- _SUPPLIED TEXT_
========

If you’re wondering how to clean vinyl boat seats of mildew and mold to bring back that showroom shine, we’ve got all the info you need.
Vinyl has long been the material of choice for boat seat upholstery. Long lasting and durable, vinyl provides excellent protective performance that keeps cushions soft and comfortable for years. But for as resilient as vinyl might be, they’re not really impervious to the effects of mold and mildew.
Over time, those vinyl boat seats might start to look like a hot, discolored mess. Toss in a bunch of black mold freckles, and it might be tough to find the courage to take a seat. That's why this guide will show you the right way to clean vinyl boat seats and what you will need to get the job done.
What You’ll Need
Browse the web and you’ll find a ton of DIY videos explaining how to clean vinyl boat seats. But don’t buy everything you see. A lot of those videos do it for the views and don’t really have the best interest of your boat seats at heart. That said, it’s important that you buy these essential cleaning products to guarantee optimal results.
Mold and Mildew Stain Remover
Make sure you read the labels. Not all mold and mildew stain removers were formulated for use on vinyl seats. See to it that you’re buying a product that can clean vinyl upholstery to prevent damage to your boat seats.
Check out the Star Brite Mold & Mildew Stain Remover + Surface Cleaner.
Soft Bristle Brush
Check the bristles to make sure they’re soft to the touch. Anything that’s even slightly stiff could damage your vinyl, cause scuffing, and make it easier for contamination to make its way into crevices.
We like the Scrub Brush from Jieshke.
It might be tempting to use something a little more abrasive, but rough cloths and brushes can damage your upholstery. Stick to microfiber to guarantee smooth and gentle cleaning.
We recommend the Amazon Basics Microfiber Cleaning Cloth Pack.
Protectant spray can help keep your vinyl seats shielded from the elements. The extra barrier should make it tougher for mold and mildew to develop, extending the lifespan of your upholstery.
Try using the 303 Marine UV Protectant Spray.
This stuff works, that’s for sure. But since it can cause some abrasion, it’s recommended that you save this as a last resort in case your stain remover could use a hand.

========

- _PROVIDED RECORDS_
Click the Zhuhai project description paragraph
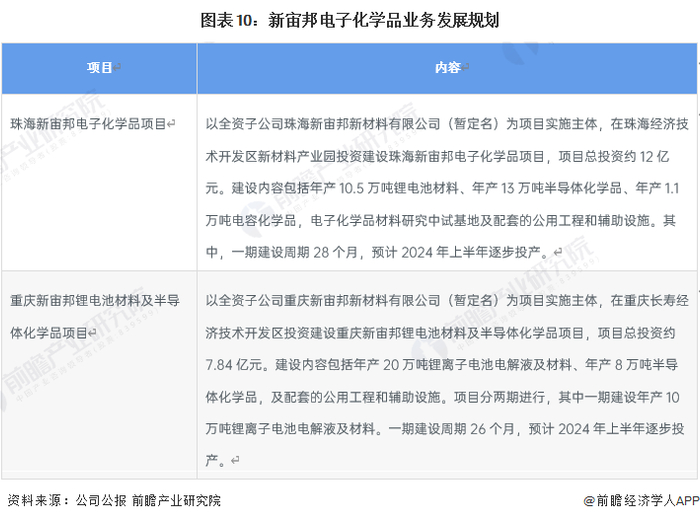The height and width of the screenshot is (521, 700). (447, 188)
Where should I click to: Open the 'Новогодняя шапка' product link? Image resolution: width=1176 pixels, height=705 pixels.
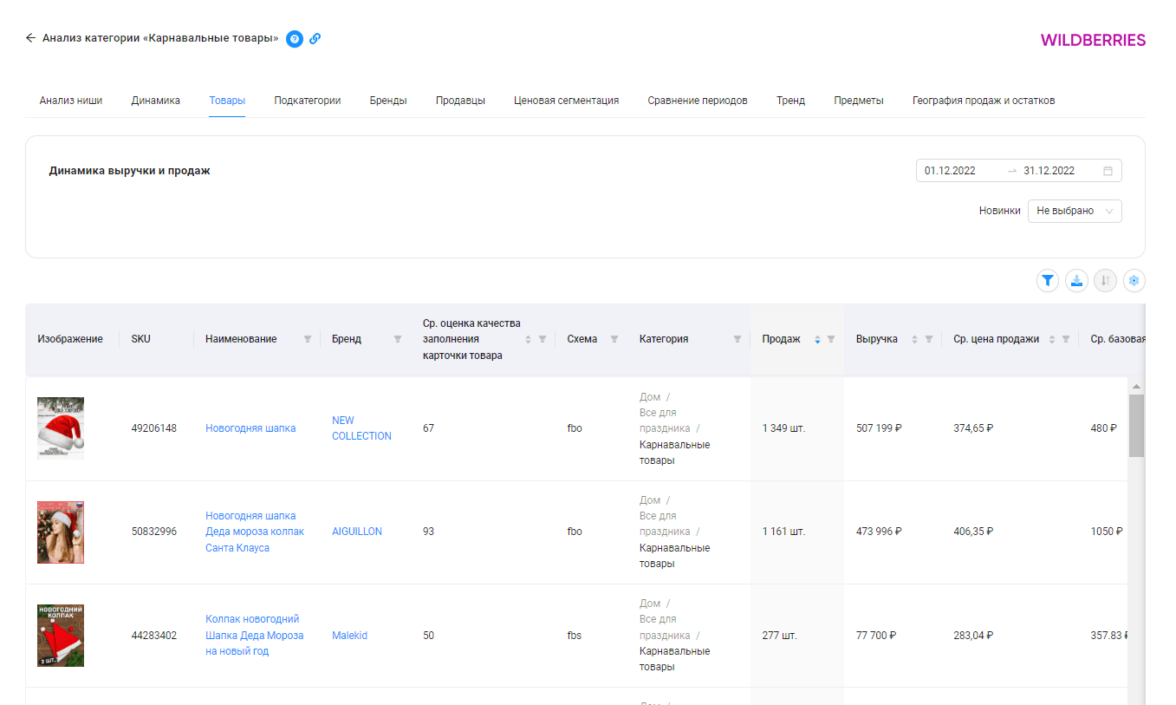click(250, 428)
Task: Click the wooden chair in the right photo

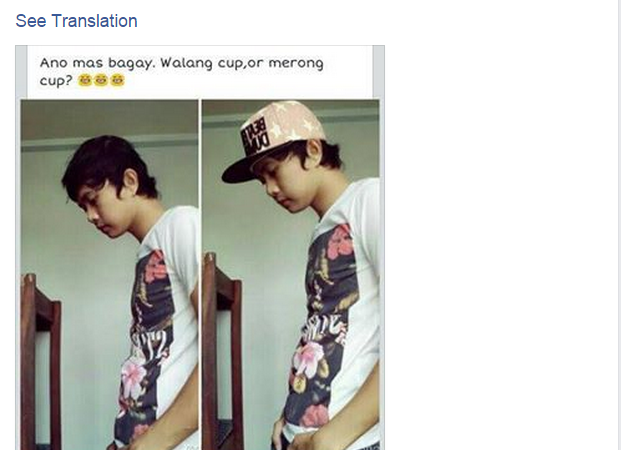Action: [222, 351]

========

- _TASK INSTRUCTIONS_
- A) Translate this sentence from the guide on cleaning vinyl boat seats into Spanish: "Stick to microfiber to guarantee smooth and gentle cleaning."
- B) From the records, pull out every line from the one containing "Where should I" through the end of the records, inclusive, and reproduce them without changes. Leave the pictures out.

- _RESULTS OF THE TASKS_
- A) Limítate a la microfibra para garantizar una limpieza suave y delicada.

- B)
Where should I click to: Open the 'Новогодняя шапка' product link? Image resolution: width=1176 pixels, height=705 pixels.
click(250, 428)
Task: Click the wooden chair in the right photo

Action: [222, 351]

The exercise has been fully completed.